## Exercise 1
Answer these questions using the symposium announcement:
(a) What position does Dr. Broderick hold at INOVIO?
(b) At what time does the pre-program begin?
(c) For which virus did Dr. Broderick advance the development of a DNA vaccine?
## Exercise 2
Transcribe the part of the symposium announcement that opens with the words containing "The free online" and closes with "program, access https://bit.ly/2AgVbxY)".

## Extract to read

== Segment start ==

“We are fortune to obtain Dr. Broderick, who is INOVIO's senior vice president of research and development, as one of our primary speakers,” said UC Davis distinguished professor Walter Leal, symposium organizer and moderator.
The free online symposium will take place from 5 to 7 p.m., Wednesday, June 3 on Zoom and YouTube. A pre-program begins at 4:30 with interviews and questions to accommodate all the material. (To register and view the program, access https://bit.ly/2AgVbxY)
“Dr. Broderick targets deadly infectious diseases and cancers and now she has her sights set on a DNA vaccine for COVID-19,” Leal said, adding that she “brought the first-in-human Lassa fever vaccine into the clinic and advanced the development of a DNA vaccine for the MERS (Middle East respiratory syndrome) virus.”

== Segment end ==

## Information
== Segment start ==

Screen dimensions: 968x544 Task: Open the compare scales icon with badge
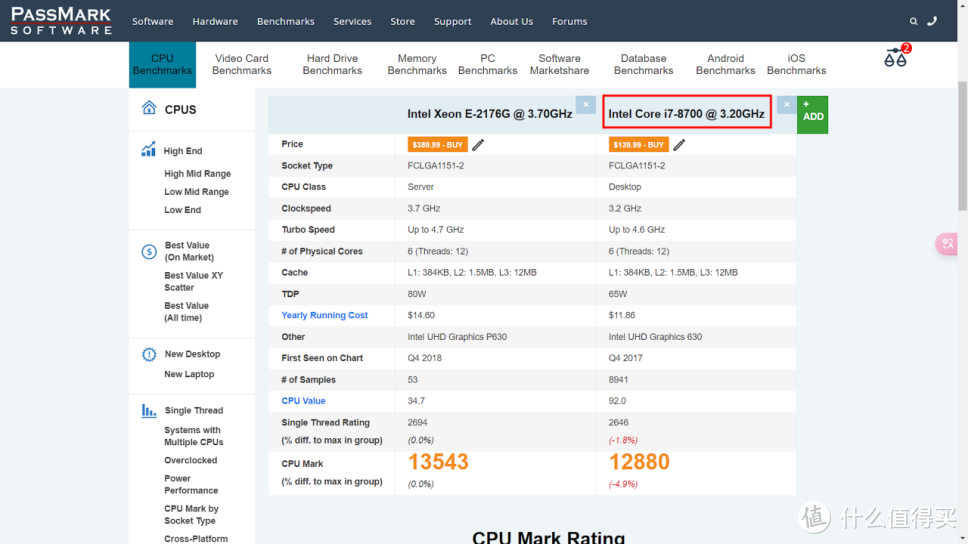point(895,57)

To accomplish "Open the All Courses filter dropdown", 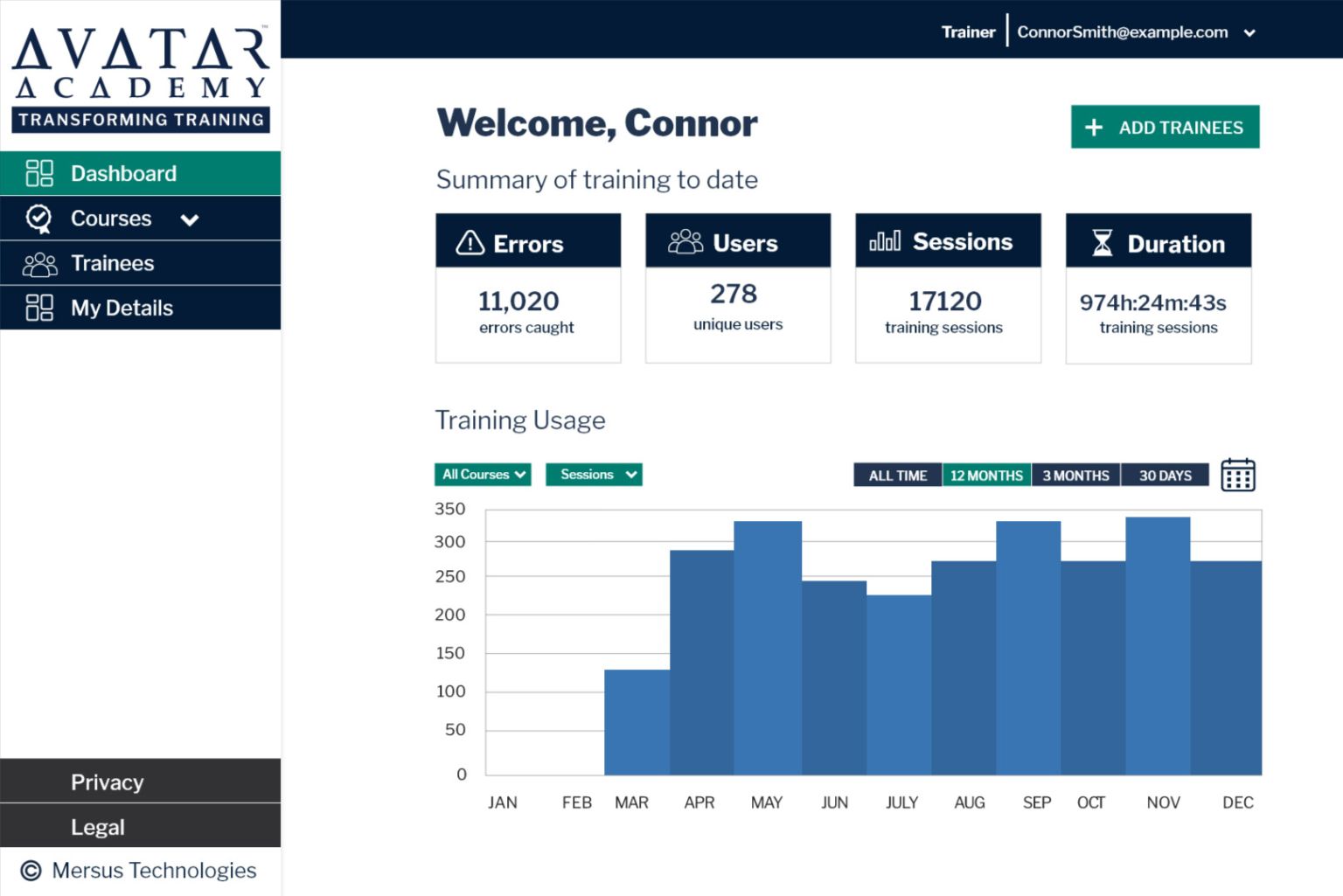I will click(x=483, y=475).
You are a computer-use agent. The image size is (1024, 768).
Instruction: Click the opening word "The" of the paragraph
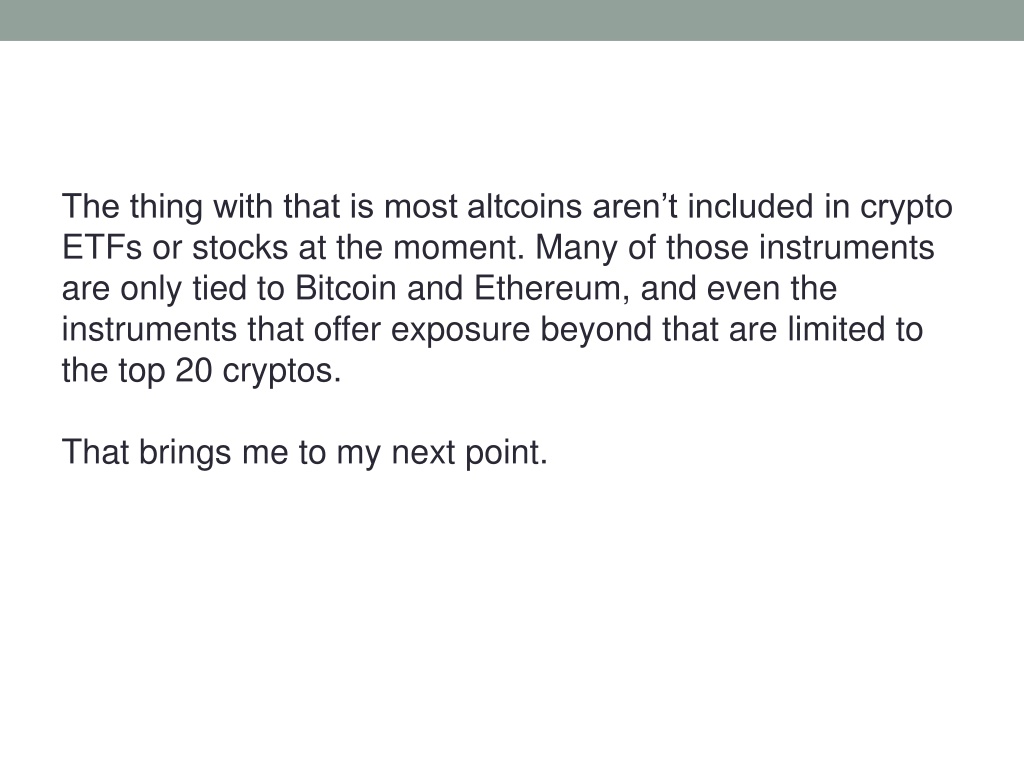(91, 206)
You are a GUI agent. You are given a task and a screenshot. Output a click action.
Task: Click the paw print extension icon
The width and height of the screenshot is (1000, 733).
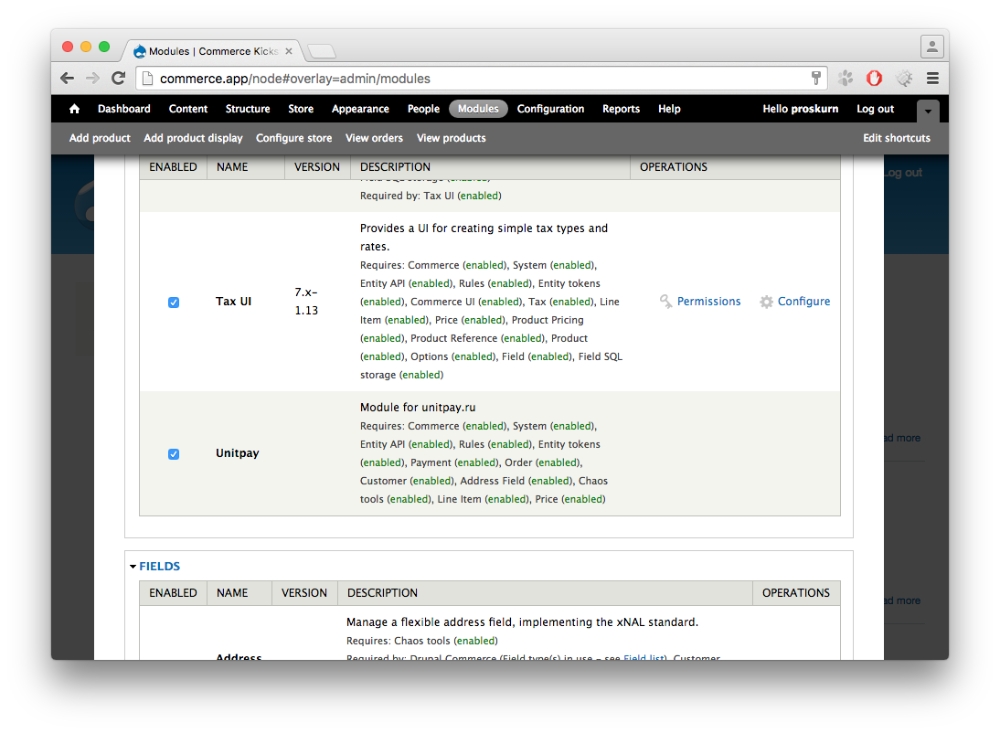(x=846, y=78)
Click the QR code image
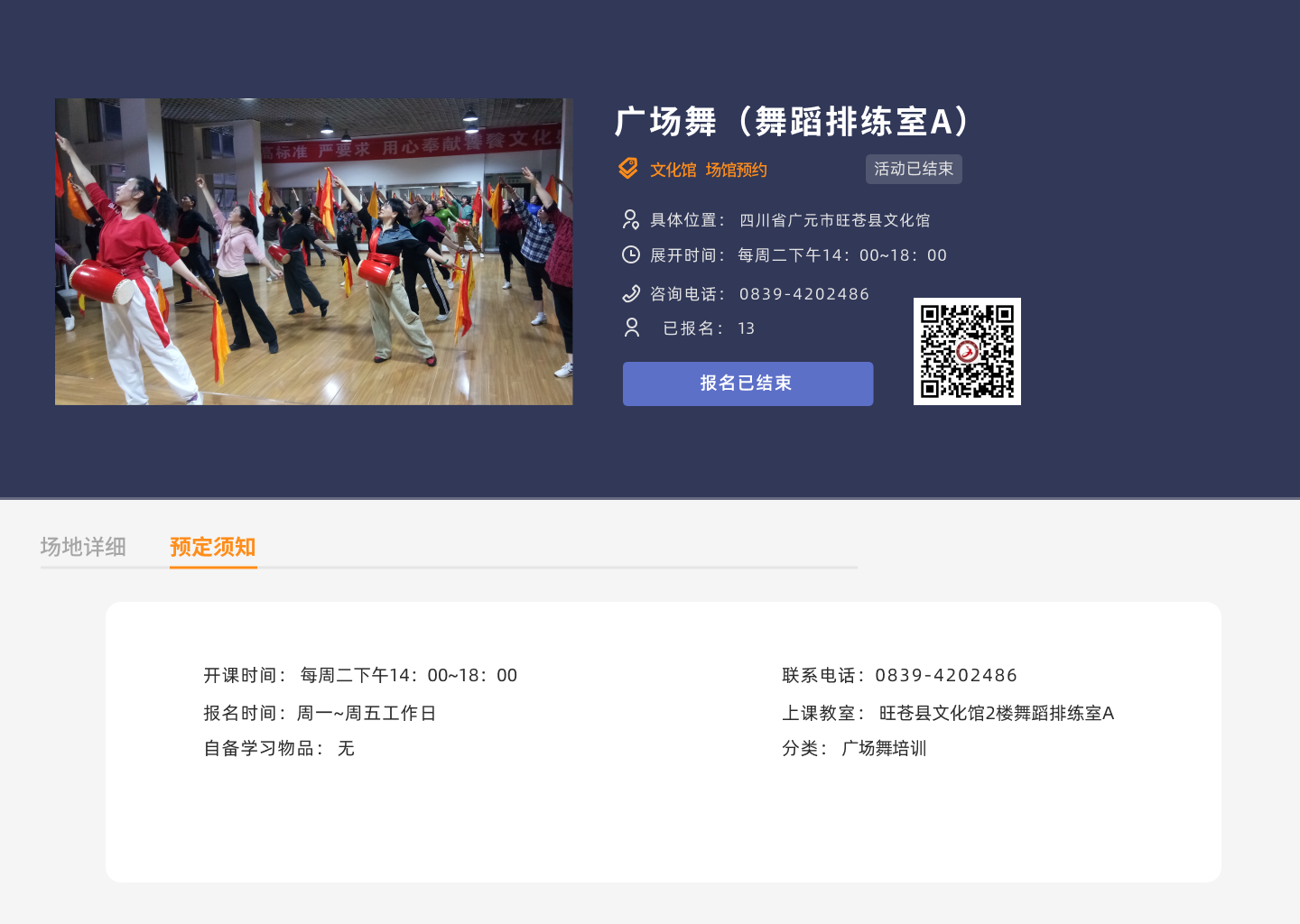This screenshot has height=924, width=1300. click(x=967, y=351)
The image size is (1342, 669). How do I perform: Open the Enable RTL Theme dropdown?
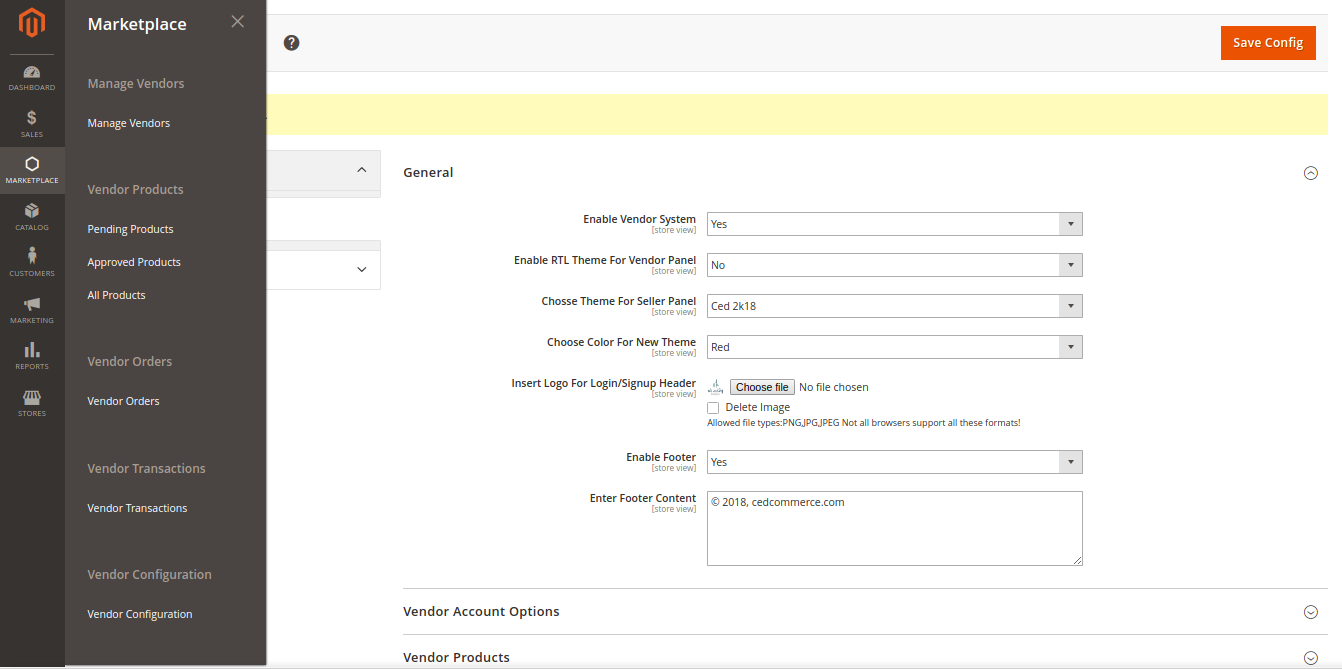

== Segment end ==

## Expected output 1
(a) Senior vice president of research and development
(b) 4:30
(c) MERS (Middle East respiratory syndrome)

## Expected output 2
The free online symposium will take place from 5 to 7 p.m., Wednesday, June 3 on Zoom and YouTube. A pre-program begins at 4:30 with interviews and questions to accommodate all the material. (To register and view the program, access https://bit.ly/2AgVbxY)